La prova serve a valutare le competenze dei candidati nelle materie indicate dal bando e consentirà di individuare gli idonei che potranno essere inseriti nella graduatoria finale. La procedura è organizzata nell’ambito delle selezioni RIPAM, utilizzate negli ultimi anni per accelerare il reclutamento nella Pubblica Amministrazione.
Le informazioni ufficiali sul concorso e sugli aggiornamenti della procedura sono pubblicate sul portale della Pubblica Amministrazione:
Come è strutturata la prova scritta
La prova scritta del concorso consiste in un test a risposta multipla composto da 40 quesiti.
Il tempo a disposizione per completare il test è di 60 minuti. Le domande sono progettate per verificare le competenze richieste per i profili messi a concorso.
La prova si svolge in modalità digitale, tramite computer o tablet messi a disposizione nelle sedi d’esame. Questa modalità è ormai lo standard per i concorsi pubblici organizzati tramite la Commissione RIPAM.
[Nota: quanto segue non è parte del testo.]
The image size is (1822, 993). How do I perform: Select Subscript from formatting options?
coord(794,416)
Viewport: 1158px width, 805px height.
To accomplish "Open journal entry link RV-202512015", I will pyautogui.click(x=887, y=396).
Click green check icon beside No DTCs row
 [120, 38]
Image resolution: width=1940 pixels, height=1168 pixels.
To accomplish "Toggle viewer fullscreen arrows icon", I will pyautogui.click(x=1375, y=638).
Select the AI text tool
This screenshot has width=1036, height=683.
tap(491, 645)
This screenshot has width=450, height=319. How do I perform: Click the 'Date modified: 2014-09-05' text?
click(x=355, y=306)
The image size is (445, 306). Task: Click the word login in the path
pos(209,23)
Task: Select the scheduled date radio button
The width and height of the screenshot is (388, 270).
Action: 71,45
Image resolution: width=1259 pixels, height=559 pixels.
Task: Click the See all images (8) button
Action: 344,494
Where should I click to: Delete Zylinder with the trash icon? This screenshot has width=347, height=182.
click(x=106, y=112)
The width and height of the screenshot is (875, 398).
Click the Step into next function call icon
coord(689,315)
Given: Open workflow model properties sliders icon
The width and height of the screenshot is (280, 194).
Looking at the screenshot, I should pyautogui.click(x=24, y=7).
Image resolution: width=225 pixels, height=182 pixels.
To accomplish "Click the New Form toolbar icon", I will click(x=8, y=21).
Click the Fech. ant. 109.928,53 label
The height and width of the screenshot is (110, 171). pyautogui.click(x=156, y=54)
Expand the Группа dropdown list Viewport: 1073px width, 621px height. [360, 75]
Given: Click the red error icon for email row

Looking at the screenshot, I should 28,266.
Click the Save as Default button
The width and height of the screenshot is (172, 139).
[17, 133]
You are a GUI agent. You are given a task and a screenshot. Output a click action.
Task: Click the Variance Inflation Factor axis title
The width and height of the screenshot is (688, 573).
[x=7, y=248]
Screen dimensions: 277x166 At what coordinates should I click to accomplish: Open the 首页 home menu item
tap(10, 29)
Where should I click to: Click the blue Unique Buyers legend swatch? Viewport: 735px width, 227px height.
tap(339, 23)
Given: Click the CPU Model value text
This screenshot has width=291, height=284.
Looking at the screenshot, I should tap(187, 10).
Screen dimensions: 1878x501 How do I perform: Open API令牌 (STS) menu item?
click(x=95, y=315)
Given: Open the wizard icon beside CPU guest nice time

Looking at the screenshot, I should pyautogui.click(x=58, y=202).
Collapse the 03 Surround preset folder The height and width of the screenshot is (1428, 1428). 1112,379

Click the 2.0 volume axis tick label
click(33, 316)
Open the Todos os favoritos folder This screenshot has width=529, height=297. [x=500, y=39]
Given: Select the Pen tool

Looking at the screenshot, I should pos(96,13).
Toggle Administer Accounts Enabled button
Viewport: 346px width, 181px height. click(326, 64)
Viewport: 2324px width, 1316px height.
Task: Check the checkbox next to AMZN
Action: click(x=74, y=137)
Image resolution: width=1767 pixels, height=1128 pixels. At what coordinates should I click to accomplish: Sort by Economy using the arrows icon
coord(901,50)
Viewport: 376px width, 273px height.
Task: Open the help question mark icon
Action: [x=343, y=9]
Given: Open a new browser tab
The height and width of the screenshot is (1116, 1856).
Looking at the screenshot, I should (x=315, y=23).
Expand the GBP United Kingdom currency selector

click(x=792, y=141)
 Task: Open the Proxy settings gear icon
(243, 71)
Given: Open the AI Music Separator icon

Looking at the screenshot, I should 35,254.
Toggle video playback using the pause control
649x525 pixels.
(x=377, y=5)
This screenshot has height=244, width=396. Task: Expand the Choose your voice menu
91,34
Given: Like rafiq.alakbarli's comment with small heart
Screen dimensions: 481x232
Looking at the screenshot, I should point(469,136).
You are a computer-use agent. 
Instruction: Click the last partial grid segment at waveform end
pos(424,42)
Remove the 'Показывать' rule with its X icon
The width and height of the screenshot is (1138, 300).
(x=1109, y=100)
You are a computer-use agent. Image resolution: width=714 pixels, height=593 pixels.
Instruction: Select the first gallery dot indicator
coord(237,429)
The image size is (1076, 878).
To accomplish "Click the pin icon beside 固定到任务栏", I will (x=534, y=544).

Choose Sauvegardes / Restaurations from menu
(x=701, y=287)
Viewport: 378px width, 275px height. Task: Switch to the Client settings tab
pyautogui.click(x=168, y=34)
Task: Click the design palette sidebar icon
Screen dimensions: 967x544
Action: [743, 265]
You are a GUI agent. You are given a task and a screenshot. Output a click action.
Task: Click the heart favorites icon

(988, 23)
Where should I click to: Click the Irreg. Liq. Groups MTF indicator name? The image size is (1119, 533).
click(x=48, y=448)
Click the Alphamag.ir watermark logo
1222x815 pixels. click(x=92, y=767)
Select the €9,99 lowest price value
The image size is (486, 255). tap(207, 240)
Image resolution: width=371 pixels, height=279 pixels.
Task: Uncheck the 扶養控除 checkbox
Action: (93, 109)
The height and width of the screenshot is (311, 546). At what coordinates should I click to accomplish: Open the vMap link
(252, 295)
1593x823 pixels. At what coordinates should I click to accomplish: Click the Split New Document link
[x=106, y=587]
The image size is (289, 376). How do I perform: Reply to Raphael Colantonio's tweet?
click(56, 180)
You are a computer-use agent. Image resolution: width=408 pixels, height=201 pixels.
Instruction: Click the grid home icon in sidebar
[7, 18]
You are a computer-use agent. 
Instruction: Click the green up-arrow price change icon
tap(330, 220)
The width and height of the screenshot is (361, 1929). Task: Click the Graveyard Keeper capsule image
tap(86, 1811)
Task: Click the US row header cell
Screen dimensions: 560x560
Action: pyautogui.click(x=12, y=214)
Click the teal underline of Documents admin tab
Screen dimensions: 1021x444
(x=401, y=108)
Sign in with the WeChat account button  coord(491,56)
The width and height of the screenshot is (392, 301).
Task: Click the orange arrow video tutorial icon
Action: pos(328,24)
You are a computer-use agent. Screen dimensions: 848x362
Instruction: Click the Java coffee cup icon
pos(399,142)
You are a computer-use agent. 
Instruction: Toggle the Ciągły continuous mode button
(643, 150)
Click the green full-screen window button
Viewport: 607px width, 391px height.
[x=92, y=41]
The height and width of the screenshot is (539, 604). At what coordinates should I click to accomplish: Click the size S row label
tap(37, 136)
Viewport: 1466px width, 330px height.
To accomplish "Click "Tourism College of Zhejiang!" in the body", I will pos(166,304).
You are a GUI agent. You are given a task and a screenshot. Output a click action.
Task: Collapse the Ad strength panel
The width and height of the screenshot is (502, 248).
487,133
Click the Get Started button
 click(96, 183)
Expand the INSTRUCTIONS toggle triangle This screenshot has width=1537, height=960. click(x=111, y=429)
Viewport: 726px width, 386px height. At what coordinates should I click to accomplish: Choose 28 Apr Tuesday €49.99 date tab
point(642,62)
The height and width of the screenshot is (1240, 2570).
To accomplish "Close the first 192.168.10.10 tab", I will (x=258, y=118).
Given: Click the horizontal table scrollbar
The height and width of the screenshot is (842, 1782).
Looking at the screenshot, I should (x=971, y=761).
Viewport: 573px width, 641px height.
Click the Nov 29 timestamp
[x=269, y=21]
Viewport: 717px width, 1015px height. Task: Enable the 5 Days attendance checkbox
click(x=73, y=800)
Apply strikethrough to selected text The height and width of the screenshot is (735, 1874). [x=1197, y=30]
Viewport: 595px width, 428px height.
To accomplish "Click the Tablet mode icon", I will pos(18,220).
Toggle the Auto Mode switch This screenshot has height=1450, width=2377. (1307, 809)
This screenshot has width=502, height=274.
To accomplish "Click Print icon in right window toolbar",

Il test comprende diverse tipologie di domande:
- quesiti sulle materie specifiche del profilo
- domande di logica e ragionamento critico
- quesiti situazionali per valutare capacità decisionali e organizzative
Questo tipo di prova è pensato per valutare sia le conoscenze teoriche sia le competenze utili per lavorare nelle amministrazioni pubbliche.
Il punteggio della prova
Il punteggio massimo della prova è 30 punti.
Per superare il test è necessario ottenere almeno 21 punti su 30. Solo i candidati che raggiungono questa soglia vengono considerati idonei.
Il sistema di valutazione previsto dal concorso è il seguente:
- risposta corretta: +0,75 punti
- risposta errata: −0,25 punti
- risposta non data: 0 punti
I quesiti situazionali possono prevedere punteggi diversi in base al livello di efficacia della risposta selezionata.
Le materie previste dal bando
Le materie della prova scritta variano in parte a seconda del profilo concorsuale scelto dal candidato.
In generale le domande possono riguardare:
- diritto amministrativo
- normativa sulla Pubblica Amministrazione
- organizzazione delle amministrazioni statali
- elementi di diritto pubblico
- materie specifiche del profilo
Il bando completo del concorso è consultabile sul portale ufficiale della Pubblica Amministrazione:
Cosa succede dopo la prova scritta
Una volta conclusa la prova scritta, la commissione procederà alla formazione della graduatoria degli idonei.
Per questo concorso non è prevista una prova orale. La selezione si basa quindi su due elementi:
- punteggio ottenuto nella prova scritta
- valutazione dei titoli dichiarati nella domanda
Il punteggio dei titoli può aggiungere ulteriori punti alla graduatoria finale.
I candidati con il punteggio complessivo più alto saranno quindi dichiarati vincitori e assunti nelle amministrazioni interessate.
I Ministeri che assumono con il concorso
Il concorso RIPAM prevede il reclutamento di 327 funzionari destinati a tre amministrazioni centrali dello Stato:
- Ministero delle Infrastrutture e dei Trasporti
- Ministero delle Imprese e del Made in Italy
- Ministero del Lavoro e delle Politiche Sociali
Le assunzioni avverranno con contratto a tempo pieno e indeterminato nell’area dei funzionari.
Le procedure RIPAM rappresentano oggi uno degli strumenti principali utilizzati dal Governo per rafforzare gli organici della Pubblica Amministrazione e velocizzare le assunzioni.